Awesome Lists containing this project

README

        

# Dedup
When creating dataset for LoRA training or checkpoint fine-tuning of image generation models such as Stable Diffusion 1.5/XL and Flux.1, one of the important steps is to filter the dataset, removing images that are low quality, but also removing images that are too similar, in order to avoid undesired bias in the final model.

Dedup is a minimalistic GUI written in Python and Tkinter to facilitate the deduplication process.

![Screenshot of the GUI in use](./assets/screenshot.png)

Once a folder is loaded, it displays an image and the top 3 most similar images.

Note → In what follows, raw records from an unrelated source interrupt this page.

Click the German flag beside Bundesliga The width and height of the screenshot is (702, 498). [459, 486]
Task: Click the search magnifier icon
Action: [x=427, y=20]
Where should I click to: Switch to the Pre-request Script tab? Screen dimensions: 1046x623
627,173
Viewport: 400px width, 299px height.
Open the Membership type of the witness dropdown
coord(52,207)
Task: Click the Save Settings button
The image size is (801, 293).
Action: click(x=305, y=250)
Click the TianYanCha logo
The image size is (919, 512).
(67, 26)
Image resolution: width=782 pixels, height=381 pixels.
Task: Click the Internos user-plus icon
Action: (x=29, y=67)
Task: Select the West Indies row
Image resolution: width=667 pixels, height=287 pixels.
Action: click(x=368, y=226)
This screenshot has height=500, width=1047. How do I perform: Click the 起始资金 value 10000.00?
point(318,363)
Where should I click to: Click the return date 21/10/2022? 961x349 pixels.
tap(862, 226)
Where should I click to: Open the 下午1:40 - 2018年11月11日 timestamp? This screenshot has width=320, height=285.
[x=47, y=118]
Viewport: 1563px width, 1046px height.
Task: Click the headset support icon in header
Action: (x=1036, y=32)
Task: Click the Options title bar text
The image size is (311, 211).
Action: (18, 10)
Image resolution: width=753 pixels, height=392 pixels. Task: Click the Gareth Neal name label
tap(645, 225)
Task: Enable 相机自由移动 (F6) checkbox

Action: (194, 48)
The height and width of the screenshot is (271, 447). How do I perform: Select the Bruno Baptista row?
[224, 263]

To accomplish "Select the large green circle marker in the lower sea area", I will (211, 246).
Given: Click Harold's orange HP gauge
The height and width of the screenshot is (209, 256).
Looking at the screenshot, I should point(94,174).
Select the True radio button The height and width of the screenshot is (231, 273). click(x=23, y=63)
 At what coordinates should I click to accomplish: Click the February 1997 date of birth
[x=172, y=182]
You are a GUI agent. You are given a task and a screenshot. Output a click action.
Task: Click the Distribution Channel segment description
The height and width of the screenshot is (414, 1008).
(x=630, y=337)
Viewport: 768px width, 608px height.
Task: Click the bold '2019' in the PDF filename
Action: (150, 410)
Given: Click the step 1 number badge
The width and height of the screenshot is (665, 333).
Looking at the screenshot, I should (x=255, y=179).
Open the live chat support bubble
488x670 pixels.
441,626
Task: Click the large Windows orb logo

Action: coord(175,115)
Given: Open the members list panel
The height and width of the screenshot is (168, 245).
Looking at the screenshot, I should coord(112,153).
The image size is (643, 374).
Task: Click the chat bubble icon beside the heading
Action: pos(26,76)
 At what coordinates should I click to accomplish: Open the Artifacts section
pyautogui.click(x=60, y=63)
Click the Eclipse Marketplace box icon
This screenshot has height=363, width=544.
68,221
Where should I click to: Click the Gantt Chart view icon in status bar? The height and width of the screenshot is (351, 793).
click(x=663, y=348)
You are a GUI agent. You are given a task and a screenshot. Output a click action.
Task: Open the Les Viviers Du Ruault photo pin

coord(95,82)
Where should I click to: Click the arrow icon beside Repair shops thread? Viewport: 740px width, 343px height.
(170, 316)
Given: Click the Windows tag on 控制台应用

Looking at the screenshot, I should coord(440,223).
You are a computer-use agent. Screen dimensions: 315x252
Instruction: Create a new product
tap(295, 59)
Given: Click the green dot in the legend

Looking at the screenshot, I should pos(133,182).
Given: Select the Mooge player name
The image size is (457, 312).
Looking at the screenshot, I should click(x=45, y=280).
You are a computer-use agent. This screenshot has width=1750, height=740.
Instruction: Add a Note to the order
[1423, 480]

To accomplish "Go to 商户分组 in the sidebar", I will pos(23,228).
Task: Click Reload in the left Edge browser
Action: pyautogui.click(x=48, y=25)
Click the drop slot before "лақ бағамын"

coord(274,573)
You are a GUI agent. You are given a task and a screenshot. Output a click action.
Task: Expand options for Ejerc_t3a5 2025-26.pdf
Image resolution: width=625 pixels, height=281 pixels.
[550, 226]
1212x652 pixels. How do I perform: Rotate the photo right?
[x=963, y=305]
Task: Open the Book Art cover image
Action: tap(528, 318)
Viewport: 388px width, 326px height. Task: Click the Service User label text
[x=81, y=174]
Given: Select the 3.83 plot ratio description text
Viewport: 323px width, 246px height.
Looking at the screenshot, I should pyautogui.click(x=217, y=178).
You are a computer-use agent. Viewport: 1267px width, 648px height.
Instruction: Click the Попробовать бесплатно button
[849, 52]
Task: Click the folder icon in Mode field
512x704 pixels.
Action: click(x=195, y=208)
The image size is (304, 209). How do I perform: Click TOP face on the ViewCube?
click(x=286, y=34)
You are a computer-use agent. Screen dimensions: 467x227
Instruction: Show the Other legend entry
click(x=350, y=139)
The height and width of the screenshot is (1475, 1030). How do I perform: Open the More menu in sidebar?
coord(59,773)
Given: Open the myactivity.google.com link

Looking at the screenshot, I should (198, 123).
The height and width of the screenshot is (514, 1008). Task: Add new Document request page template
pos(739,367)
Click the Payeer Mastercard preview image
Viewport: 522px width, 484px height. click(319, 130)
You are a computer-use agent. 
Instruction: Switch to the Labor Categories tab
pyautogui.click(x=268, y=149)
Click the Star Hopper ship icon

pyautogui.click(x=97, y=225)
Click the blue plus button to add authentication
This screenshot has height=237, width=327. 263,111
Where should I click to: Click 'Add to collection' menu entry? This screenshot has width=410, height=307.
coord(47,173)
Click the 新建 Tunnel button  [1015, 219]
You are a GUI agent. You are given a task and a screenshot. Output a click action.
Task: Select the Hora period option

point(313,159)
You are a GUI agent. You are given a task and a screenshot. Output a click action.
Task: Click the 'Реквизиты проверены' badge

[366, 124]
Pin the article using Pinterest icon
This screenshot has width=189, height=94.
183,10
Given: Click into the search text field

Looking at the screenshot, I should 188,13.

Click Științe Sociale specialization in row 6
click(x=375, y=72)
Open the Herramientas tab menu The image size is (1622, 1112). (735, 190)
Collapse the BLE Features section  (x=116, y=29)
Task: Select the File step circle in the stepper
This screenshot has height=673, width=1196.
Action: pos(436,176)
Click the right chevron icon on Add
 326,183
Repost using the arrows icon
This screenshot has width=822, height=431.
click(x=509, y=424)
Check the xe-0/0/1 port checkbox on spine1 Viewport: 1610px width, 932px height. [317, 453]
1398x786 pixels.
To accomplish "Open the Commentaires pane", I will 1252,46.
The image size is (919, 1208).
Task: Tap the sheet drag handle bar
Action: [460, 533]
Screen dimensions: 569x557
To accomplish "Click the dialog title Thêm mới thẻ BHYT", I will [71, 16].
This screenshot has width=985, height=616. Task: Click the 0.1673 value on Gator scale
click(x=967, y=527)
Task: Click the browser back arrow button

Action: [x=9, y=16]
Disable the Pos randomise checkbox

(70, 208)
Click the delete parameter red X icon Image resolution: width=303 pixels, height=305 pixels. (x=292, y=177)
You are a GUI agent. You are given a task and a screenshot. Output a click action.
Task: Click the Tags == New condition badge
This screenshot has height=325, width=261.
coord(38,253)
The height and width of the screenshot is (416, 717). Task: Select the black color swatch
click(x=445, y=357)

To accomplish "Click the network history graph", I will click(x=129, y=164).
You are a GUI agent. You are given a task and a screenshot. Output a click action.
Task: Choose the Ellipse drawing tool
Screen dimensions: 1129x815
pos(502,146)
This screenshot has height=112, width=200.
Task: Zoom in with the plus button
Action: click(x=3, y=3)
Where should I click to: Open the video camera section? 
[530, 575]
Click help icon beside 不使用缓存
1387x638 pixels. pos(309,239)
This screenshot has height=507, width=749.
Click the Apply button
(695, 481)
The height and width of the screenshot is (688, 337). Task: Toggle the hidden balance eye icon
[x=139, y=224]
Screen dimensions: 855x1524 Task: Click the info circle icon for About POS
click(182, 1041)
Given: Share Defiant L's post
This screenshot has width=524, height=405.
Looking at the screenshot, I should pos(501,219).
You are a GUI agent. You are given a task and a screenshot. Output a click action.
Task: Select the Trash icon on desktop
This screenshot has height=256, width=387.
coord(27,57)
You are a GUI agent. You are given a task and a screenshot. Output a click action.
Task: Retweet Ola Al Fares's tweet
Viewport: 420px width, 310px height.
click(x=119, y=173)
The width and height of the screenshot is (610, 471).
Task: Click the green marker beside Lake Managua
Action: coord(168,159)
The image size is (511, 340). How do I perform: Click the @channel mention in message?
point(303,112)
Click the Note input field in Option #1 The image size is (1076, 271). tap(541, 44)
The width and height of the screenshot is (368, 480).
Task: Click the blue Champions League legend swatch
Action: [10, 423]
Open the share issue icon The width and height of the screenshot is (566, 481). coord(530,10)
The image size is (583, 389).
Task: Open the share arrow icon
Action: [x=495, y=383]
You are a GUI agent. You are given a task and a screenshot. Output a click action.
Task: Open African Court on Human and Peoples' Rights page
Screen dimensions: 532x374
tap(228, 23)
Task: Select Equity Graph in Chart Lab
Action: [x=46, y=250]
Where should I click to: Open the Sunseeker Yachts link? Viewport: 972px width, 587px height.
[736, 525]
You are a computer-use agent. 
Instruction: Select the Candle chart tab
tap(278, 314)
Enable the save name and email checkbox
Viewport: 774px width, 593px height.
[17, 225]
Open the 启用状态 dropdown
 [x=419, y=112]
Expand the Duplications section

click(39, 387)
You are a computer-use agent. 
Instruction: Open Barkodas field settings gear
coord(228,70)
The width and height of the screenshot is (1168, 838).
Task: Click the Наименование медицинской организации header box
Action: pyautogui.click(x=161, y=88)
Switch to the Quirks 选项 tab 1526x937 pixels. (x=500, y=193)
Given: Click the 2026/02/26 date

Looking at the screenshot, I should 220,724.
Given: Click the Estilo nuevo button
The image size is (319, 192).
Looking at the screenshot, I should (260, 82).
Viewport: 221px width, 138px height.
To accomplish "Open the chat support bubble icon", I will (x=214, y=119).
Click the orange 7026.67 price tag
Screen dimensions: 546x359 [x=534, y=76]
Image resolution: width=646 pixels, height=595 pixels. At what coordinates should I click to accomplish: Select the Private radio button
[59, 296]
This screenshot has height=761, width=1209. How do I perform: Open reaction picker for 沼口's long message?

The options are given to delete the original image or any of the three similar images detected. Sensibility can be adjusted to only show images that are very similar, or to always show the 3 most similar images even if they are quite far from the original image.

> [!NOTE]
> Similarity is computed using CLIP, which requires downloading the ViT-B/32 model. This is done only once, the first time the app is started.

## Installation
Assuming you have [Git](https://git-scm.com/), [Python](https://www.python.org/) and [Anaconda](https://www.anaconda.com/download) installed, follow these steps to install Dedup.
1. Clone the repository to the desired location on your machine: `git clone https://github.com/brayevalerien/dedup` and move into the cloned directory using `cd dedup`.
2. Create a new Conda environment and activate it: `conda create -n dedup -y python=3.12 && conda activate dedup`.
3. Install the right torch version for your system. Go to the [Pytorch get started page](https://pytorch.org/get-started/locally/) to get the right command for your system. On mine, I use `pip install torch --index-url https://download.pytorch.org/whl/cu124`. Make sure to get a version compatible with your CUDA version to use GPU for similarity inference.
4. Install the project dependencies: `pip install -r requirements.txt`.

## Usage
Once you've followed the [installation instructions](#installation), start the app by running `python dedup_gui.py`. It will open the following window.

![Home screen](./assets/home_screen.png)

Click on the "Load Folder" button to load your images (that must all be in the same folder) and pre-compute the similarities. Please note that it might take a bit of time depending on the number of images in your folder and the specs of your computer. It takes around 2 minutes to load 300 FHD images on mine.

You can then view the images one by one, adjust the tolerance and delete unwanted duplicate images.

> [!CAUTION]
> All operations are permanent and bugs might happen! Make sure to backup your dataset before using Dedup.